Flip this house: can demons hurt resale value?

Flip this house: can demons hurt resale value? 2016-09-30T16:01:55-04:00

And now for something completely different, from the business pages of the Los Angeles Times: 

They came to the Las Vegas mansion in waves, chasing tales of ghosts and murder. Some came to gawk or snap photos in front of its black metal gate. Others came to worship Satan. Thrill seekers broke in and drew pentagrams and carved upside-down crosses throughout the house.

The vandals came after “Ghost Adventures” featured the mansion on an episode that warned of a “nasty, evil spirit” that lurked inside. The homeowner fumed and sued. He wanted the Travel Channel show to pay damages.But how do you calculate the effect that demons have on property value?

You ask Randall Bell.

The 54-year-old Laguna Beach resident is a doom-and-gloom real estate appraiser. He has carved out a singular niche, fielding calls from governments, big businesses, crime victims and international media, all seeking insight into the worth of stigmatized properties.

His caseload is ripped from the headlines: Nicole Brown Simpson’s Brentwood condo; the Rancho Santa Fe mansion where 39 Heaven’s Gate cult members committed suicide; JonBenet Ramsey’s house in Colorado; the World Trade Center site; properties damaged in the Rodney King riots and by Hurricane Katrina.

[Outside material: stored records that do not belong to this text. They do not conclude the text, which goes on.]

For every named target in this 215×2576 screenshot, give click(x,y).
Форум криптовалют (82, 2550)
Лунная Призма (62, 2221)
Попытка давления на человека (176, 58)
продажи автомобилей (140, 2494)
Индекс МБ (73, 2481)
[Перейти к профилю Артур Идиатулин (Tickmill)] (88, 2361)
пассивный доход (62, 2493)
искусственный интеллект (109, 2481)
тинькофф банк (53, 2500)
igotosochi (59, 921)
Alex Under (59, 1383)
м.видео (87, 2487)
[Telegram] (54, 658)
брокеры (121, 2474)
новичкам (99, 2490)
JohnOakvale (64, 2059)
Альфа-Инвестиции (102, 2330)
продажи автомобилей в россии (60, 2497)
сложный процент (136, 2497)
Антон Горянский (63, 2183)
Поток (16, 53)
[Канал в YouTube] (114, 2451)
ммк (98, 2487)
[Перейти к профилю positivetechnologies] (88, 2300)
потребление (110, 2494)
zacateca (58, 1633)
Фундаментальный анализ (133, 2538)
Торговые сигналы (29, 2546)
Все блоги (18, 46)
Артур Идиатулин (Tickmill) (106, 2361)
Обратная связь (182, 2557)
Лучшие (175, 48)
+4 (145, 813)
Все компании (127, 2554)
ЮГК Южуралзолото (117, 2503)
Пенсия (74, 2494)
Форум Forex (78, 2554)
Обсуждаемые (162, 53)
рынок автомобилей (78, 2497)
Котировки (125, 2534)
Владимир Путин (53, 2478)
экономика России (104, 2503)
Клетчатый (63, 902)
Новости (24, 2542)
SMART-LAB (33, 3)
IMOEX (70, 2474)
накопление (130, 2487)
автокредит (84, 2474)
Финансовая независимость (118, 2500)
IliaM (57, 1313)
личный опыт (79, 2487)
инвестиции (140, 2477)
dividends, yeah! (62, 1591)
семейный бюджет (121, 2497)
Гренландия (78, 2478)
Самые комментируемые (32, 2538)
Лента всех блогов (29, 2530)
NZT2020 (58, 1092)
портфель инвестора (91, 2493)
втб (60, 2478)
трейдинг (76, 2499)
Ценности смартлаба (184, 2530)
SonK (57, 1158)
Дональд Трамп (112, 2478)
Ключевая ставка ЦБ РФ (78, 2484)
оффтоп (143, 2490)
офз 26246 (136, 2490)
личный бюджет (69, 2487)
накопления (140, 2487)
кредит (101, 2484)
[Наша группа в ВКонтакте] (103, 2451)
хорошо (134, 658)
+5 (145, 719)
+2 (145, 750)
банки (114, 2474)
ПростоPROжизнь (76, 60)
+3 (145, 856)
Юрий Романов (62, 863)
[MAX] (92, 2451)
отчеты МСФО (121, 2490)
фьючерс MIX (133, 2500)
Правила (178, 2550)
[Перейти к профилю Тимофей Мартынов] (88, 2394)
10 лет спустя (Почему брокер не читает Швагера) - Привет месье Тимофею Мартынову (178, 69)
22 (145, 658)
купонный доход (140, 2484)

Bell recently estimated the financial toll that the mansion’s owner, Keith Resnick, alleges that “Ghost Adventures” inflicted on his house, which is in a posh neighborhood in sight of the Stratosphere hotel. During one of his visits last year, Bell went from room to room, surveying the vandalism.

He pondered the lost value from the perception — created by the show — that mobsters had carried out executions here.

The fire damage, crumbling stucco and repeated break-ins after the show aired in 2010 meant that his client would lose a lot of money in selling the house he had once planned to live in. For Bell, it was yet another case in a long, strange career.

“I love a challenge — the biggest, baddest, bring it on,” Bell says. “Every day of the week, there are new places to go and new disasters.”